Su célebre rutina mañanera de la película, no muestra, como sí hace la novela, lo que Bateman desayuna. Ellis describe, con todo detalle, que su protagonista comienza el día tragándose un par de ibuprofenos, un complejo vitamínico y una pastilla de potasio con una botella de Evian. Continúa con un zumo de limón y pomelo, un kiwi y una pera manzana japonesa en rodajas, un bollo de salvado “ligeramente cubierto por una fina capa de mantequilla de manzana” (algo así como una compota), un sobrecito de té de hierbas sin cafeína, cereales de avena y salvado con germen de trigo y leche de soja. Termina con otra botella de Evian y otra taza de té descafeinado de manzana y canela.
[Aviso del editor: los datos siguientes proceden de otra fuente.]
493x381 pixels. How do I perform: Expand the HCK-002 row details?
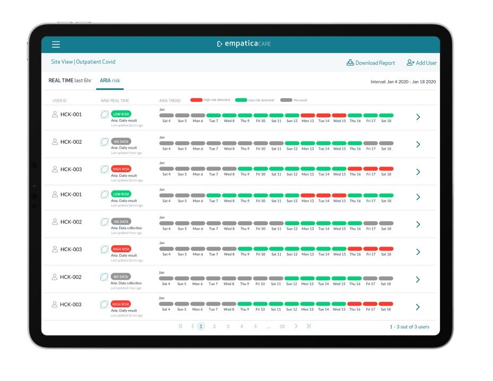click(418, 144)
En otros pasajes del libro, Ellis explica la preocupación que Bateman tiene por el nivel de sodio de la salsa de soja o por la cantidad de grasa del chocolate, cuenta que evita comerse una berenjena en tempura “porque está frita” y alterna sus visitas a los restaurantes de moda con ensaladas de endivias y zanahorias de un sitio llamado Health Bar. Solo en sus momentos de descenso a los infiernos, se sale de su estricta dieta y de ese refinado gusto que exhibe en los restaurantes. Tras asesinar de forma horrible a un vagabundo, se va a “celebrarlo” a un sitio al que podría haber ido su víctima, un McDonald’s, donde se pide tres batidos de vainilla. En un episodio maníaco se come a puñados una lata de jamón, que luego vomita y, en un punto ya muy profundo de su delirio, mientras veranea, llega a comer arena de playa.
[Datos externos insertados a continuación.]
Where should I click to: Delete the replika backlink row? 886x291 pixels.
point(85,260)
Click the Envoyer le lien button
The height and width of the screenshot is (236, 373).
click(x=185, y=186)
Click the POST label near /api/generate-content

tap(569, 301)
Hoy, la voracidad yuppie de los 80, que tan bien encarnó el despiadado personaje de Bateman, parece haber encontrado un hueco en ciertos grupos de hombres que ven en su imagen de éxito, su aparente seguridad en sí mismo y su gusto por el dinero un modelo al que aspirar. Aquello que tanto Bret Easton Ellis como la directora de American Psycho Mary Harron, pretendieron mostrar como una sátira, se celebra hoy de forma no irónica, de ahí que Harron dijera en una entrevista para Letterboxd que le desconcertaba muchísimo que los bros de Wall Street hubieran abrazado al personaje interpretado por Christian Bale cuando claramente era una burla hacia ellos. En lo que respecta a la comida, hoy, como en la época que retrata American Psycho, continúa siendo un marcador social y los restaurantes un escenario donde presumir de estatus. Si la gastronomía ha abrazado, también de forma no irónica, el absurdo del que hacían gala los platos que piden Patrick Bateman y sus colegas es algo sobre lo que podemos reflexionar la próxima vez que nos enfrentemos a un menú degustación. O cuando queramos discernir si el éxito de un local viene determinado por una inaccesible lista de reservas que haga que todo el mundo se pregunte cómo narices se consigue una mesa ahí.